La investigación del multihomicidio en un exclusivo desarrollo de Atizapán de Zaragoza ha revelado una compleja trama que involucra disputas económicas y relaciones de confianza. Los dos detenidos, Diego Sebastián “N” y Gerardo “N”, han sido señalados por su posible participación en el crimen, que dejó tres víctimas, incluyendo a una niña de tres años.
El caso, que comenzó con el hallazgo de los cuerpos el 1 de septiembre, ha tomado un giro significativo. Este viernes, ambos detenidos fueron trasladados al Centro de Reinserción Social de Barrientos, en Tlalnepantla, tras cumplirse las órdenes de aprehensión emitidas por la Fiscalía General de Justicia del Estado de México. Diego Sebastián, de 51 años y originario de Argentina, es identificado como el principal sospechoso, mientras que Gerardo, de 52 años, es considerado su colaborador.
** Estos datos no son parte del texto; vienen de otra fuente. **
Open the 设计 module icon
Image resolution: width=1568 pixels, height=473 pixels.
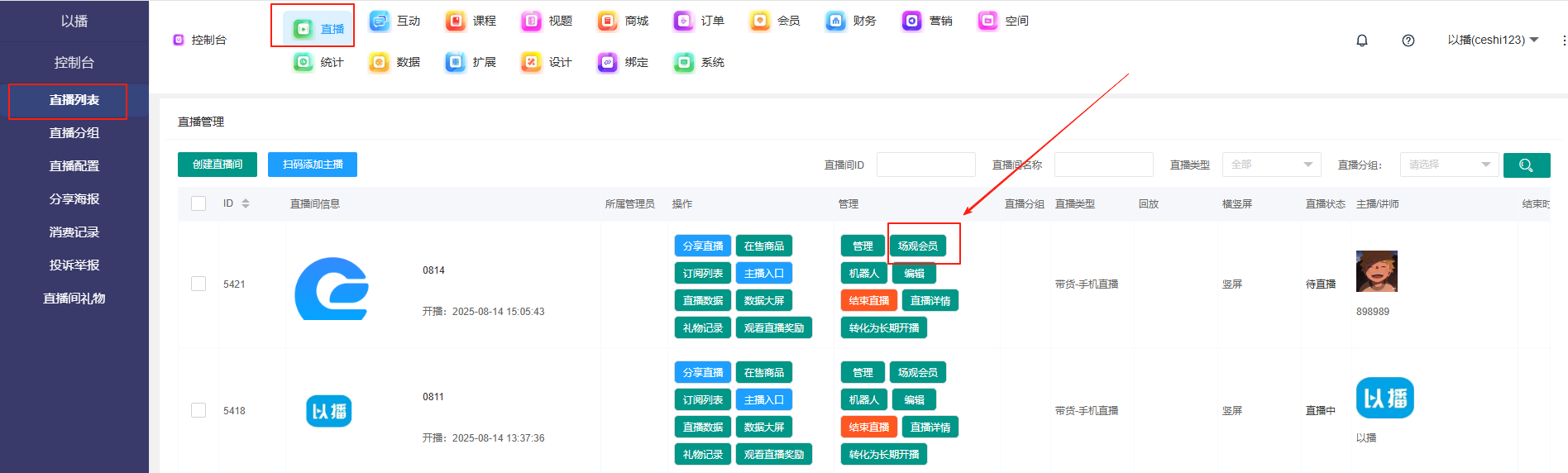[532, 62]
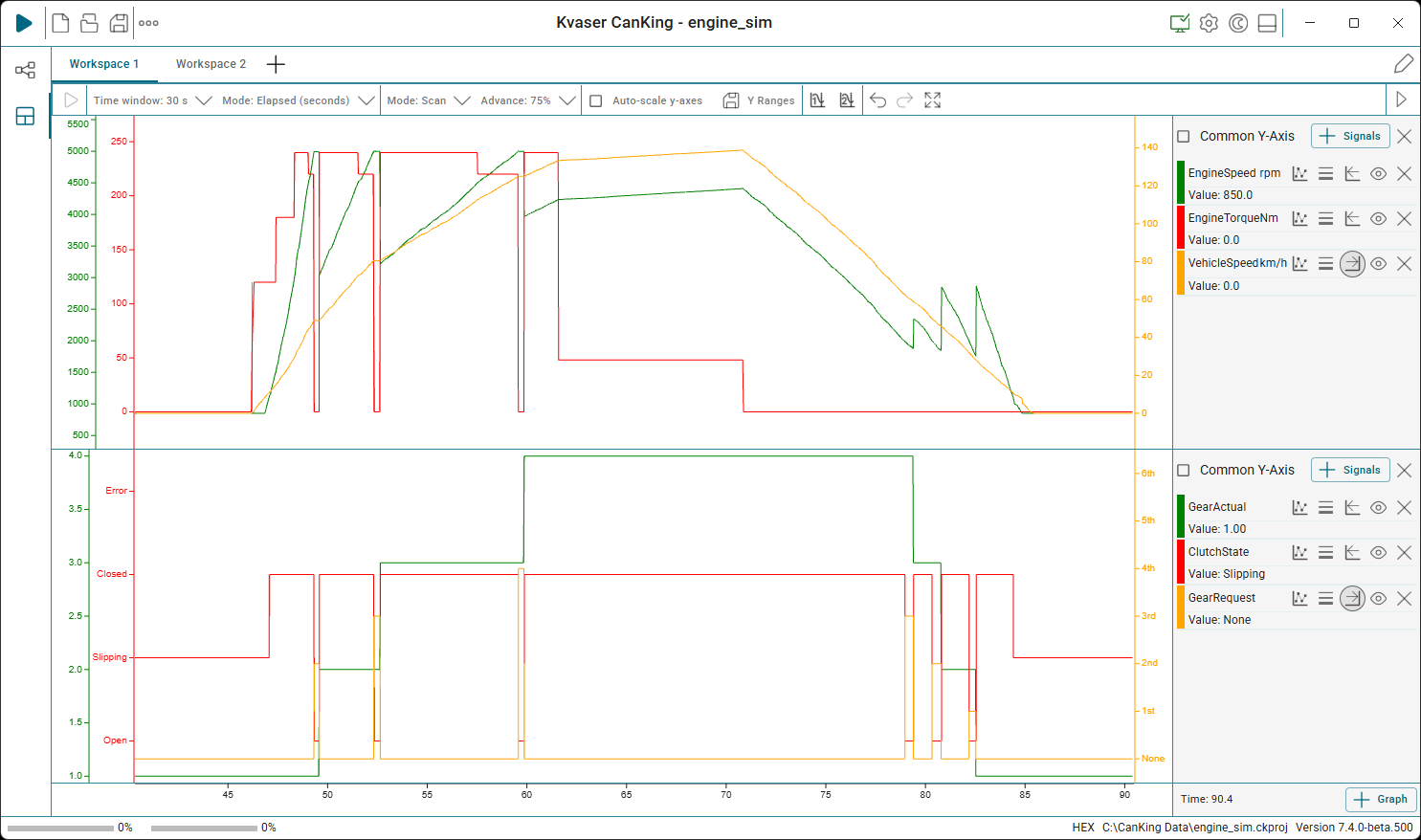This screenshot has width=1421, height=840.
Task: Hide the ClutchState signal with its eye toggle
Action: coord(1378,552)
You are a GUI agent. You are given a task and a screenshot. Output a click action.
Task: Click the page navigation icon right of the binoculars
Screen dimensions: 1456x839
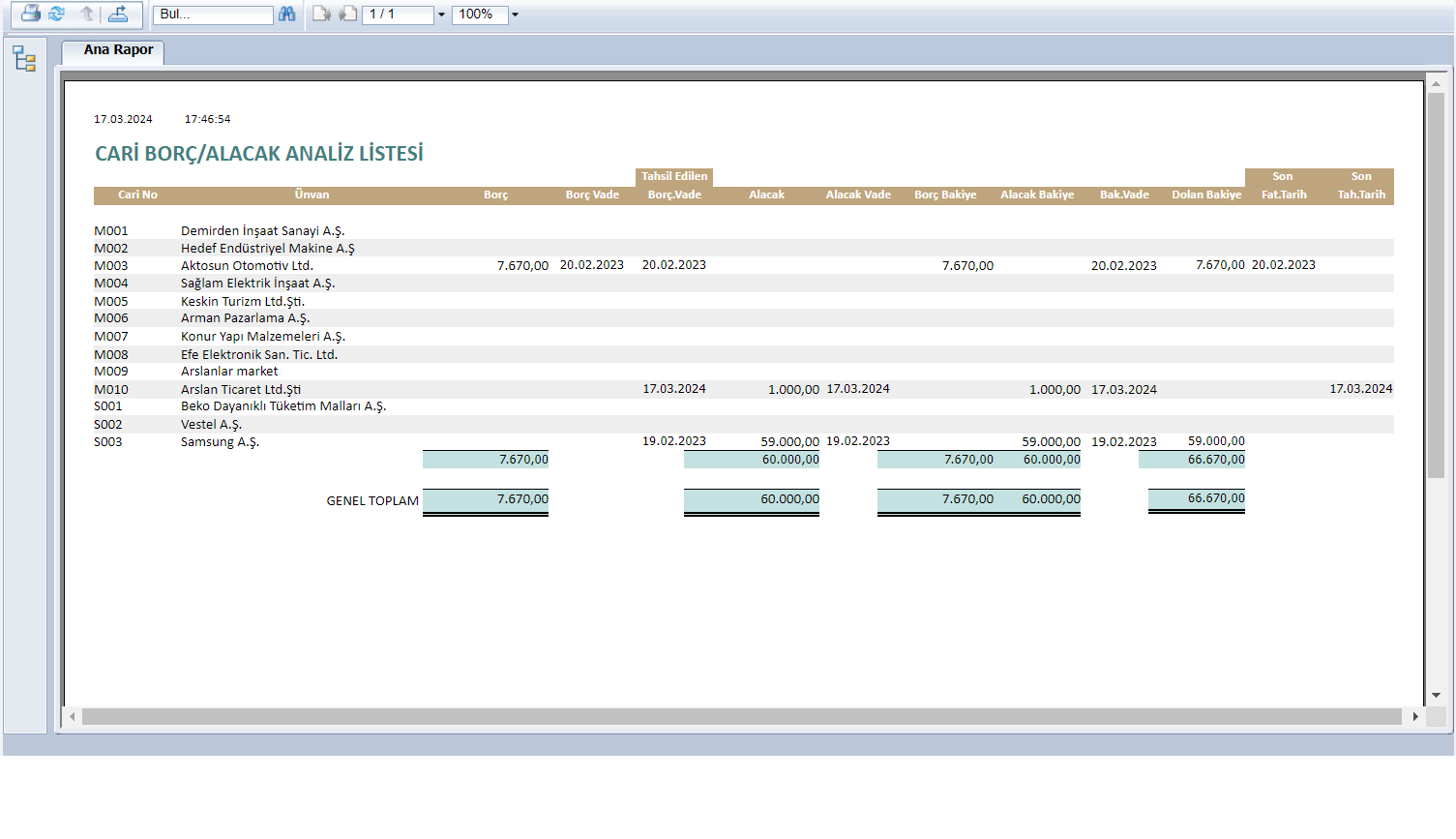[x=321, y=14]
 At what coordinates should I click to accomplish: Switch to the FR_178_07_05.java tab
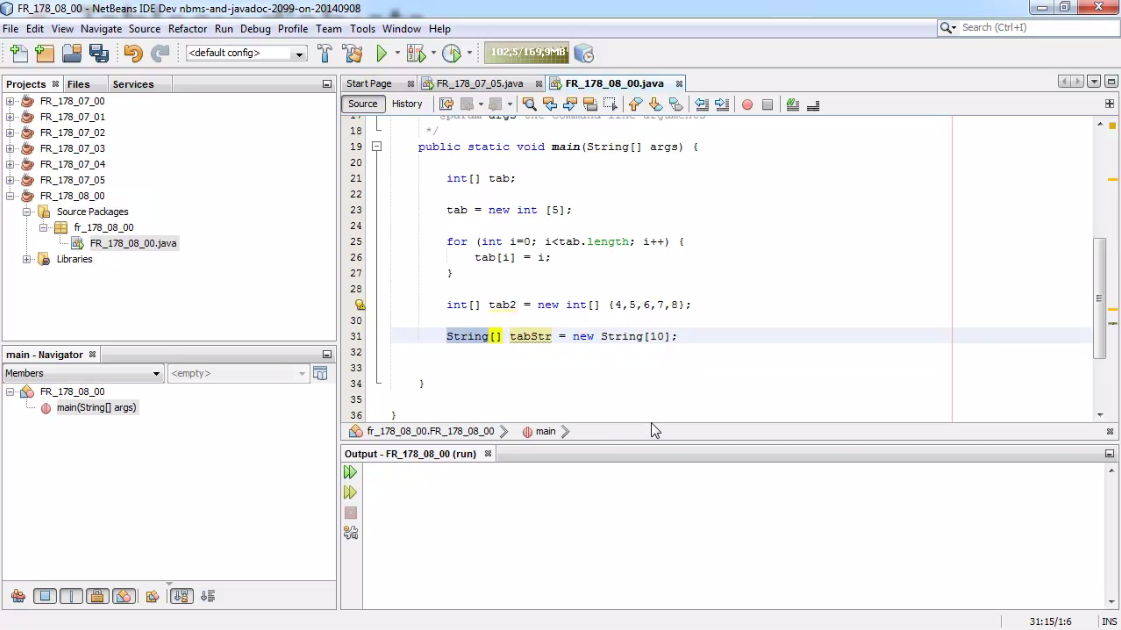click(479, 84)
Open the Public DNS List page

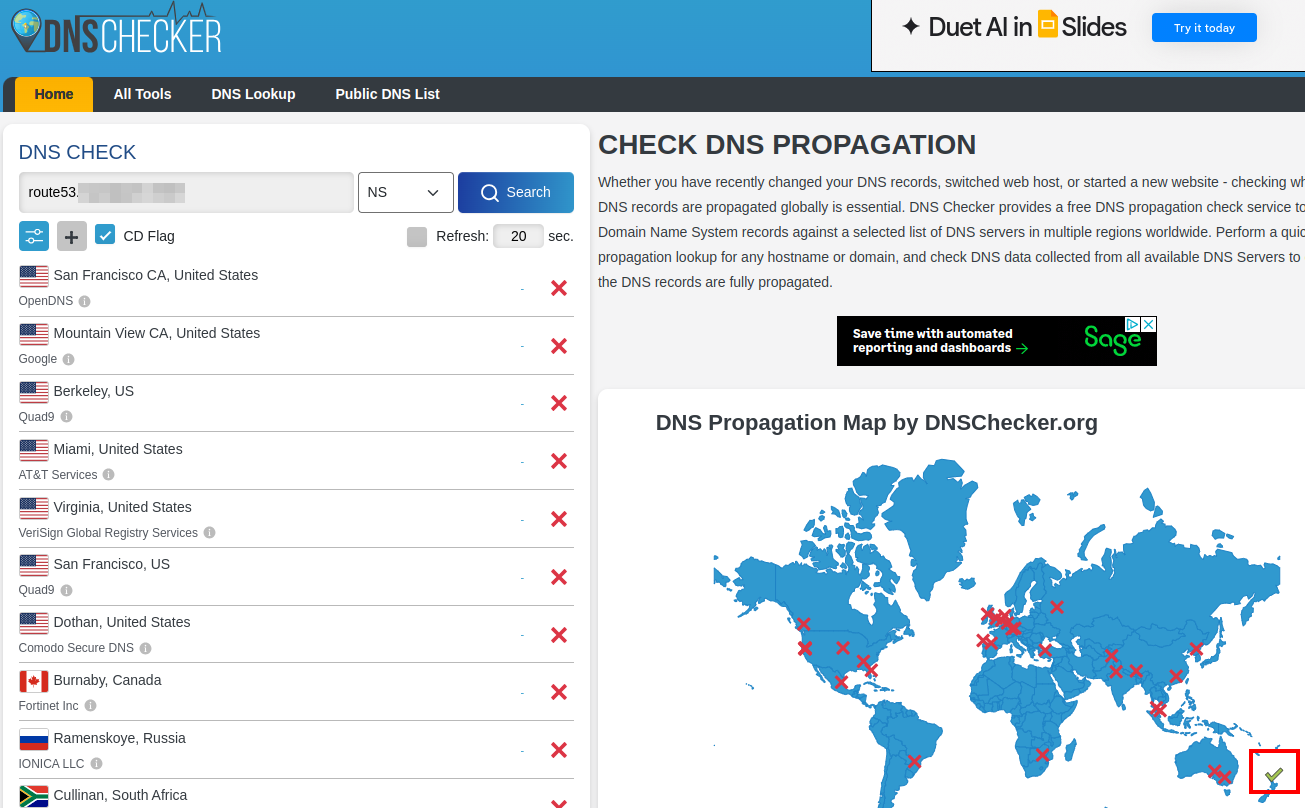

Omar García Harfuch, secretario de Seguridad y Protección Ciudadana, confirmó que Diego Sebastián había tenido una relación comercial con una de las víctimas, Jonathan Meléndez, a quien supuestamente amenazó y exigió dinero antes del crimen. “Es un hecho que Diego Sebastián ‘N’ estaba exigiendo dinero, hubo ciertas amenazas y luego se llevó a cabo el multihomicidio”, afirmó Harfuch.
Las investigaciones han apuntado a un conflicto económico como posible móvil del crimen. Diego Sebastián y Meléndez estaban involucrados en la administración de propiedades para estancias vacacionales, y se ha mencionado una deuda que podría ascender a 300 mil pesos. Sin embargo, versiones más recientes sugieren que la disputa podría involucrar una cantidad mucho mayor en dólares y criptomonedas, con menciones de hasta 30 millones de pesos en bitcoins.
Además, se ha indicado que Diego Sebastián pudo haber permanecido en el inmueble después de los asesinatos en busca del dinero que pretendía recuperar. La Fiscalía ha solicitado cautela en la difusión de información, dado que el caso se encuentra en una fase judicial delicada.